(RECORD EXTRACTS Opens)
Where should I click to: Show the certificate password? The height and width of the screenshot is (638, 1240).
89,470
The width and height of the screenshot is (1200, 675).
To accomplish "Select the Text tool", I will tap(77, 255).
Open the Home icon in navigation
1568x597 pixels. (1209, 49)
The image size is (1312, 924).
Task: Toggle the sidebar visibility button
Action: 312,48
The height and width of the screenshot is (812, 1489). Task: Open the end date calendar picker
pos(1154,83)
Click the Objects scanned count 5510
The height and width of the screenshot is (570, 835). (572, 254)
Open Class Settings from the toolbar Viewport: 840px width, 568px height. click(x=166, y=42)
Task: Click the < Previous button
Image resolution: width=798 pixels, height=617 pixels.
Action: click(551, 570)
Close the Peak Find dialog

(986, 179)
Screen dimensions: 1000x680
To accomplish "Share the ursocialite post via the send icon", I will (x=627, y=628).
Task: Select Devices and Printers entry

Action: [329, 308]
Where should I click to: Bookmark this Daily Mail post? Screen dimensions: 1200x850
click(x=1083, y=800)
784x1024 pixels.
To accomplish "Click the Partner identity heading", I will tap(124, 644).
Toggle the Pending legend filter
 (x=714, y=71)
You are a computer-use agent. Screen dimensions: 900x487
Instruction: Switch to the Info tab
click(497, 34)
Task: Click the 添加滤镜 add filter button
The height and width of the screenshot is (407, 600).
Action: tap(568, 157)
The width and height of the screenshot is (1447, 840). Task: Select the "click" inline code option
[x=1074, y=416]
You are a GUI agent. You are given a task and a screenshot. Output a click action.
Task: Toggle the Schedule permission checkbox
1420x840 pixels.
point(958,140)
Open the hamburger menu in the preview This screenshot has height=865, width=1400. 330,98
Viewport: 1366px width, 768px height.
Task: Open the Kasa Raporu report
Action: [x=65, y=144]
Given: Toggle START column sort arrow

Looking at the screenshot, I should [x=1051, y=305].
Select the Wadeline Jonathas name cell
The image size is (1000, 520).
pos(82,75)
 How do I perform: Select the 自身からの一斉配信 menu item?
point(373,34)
(RECORD EXTRACTS Closes)
# [WHAT IS EXPECTED]
Write the entries out once more, exactly as given.

# [RESULT OF THE EXERCISE]
Where should I click to: Show the certificate password? The height and width of the screenshot is (638, 1240).
89,470
The width and height of the screenshot is (1200, 675).
To accomplish "Select the Text tool", I will tap(77, 255).
Open the Home icon in navigation
1568x597 pixels. (1209, 49)
The image size is (1312, 924).
Task: Toggle the sidebar visibility button
Action: 312,48
The height and width of the screenshot is (812, 1489). Task: Open the end date calendar picker
pos(1154,83)
Click the Objects scanned count 5510
The height and width of the screenshot is (570, 835). (572, 254)
Open Class Settings from the toolbar Viewport: 840px width, 568px height. click(x=166, y=42)
Task: Click the < Previous button
Image resolution: width=798 pixels, height=617 pixels.
Action: click(551, 570)
Close the Peak Find dialog

(986, 179)
Screen dimensions: 1000x680
To accomplish "Share the ursocialite post via the send icon", I will (x=627, y=628).
Task: Select Devices and Printers entry

Action: [329, 308]
Where should I click to: Bookmark this Daily Mail post? Screen dimensions: 1200x850
click(x=1083, y=800)
784x1024 pixels.
To accomplish "Click the Partner identity heading", I will tap(124, 644).
Toggle the Pending legend filter
 (x=714, y=71)
You are a computer-use agent. Screen dimensions: 900x487
Instruction: Switch to the Info tab
click(497, 34)
Task: Click the 添加滤镜 add filter button
The height and width of the screenshot is (407, 600).
Action: tap(568, 157)
The width and height of the screenshot is (1447, 840). Task: Select the "click" inline code option
[x=1074, y=416]
You are a GUI agent. You are given a task and a screenshot. Output a click action.
Task: Toggle the Schedule permission checkbox
1420x840 pixels.
point(958,140)
Open the hamburger menu in the preview This screenshot has height=865, width=1400. 330,98
Viewport: 1366px width, 768px height.
Task: Open the Kasa Raporu report
Action: [x=65, y=144]
Given: Toggle START column sort arrow

Looking at the screenshot, I should [x=1051, y=305].
Select the Wadeline Jonathas name cell
The image size is (1000, 520).
pos(82,75)
 How do I perform: Select the 自身からの一斉配信 menu item?
point(373,34)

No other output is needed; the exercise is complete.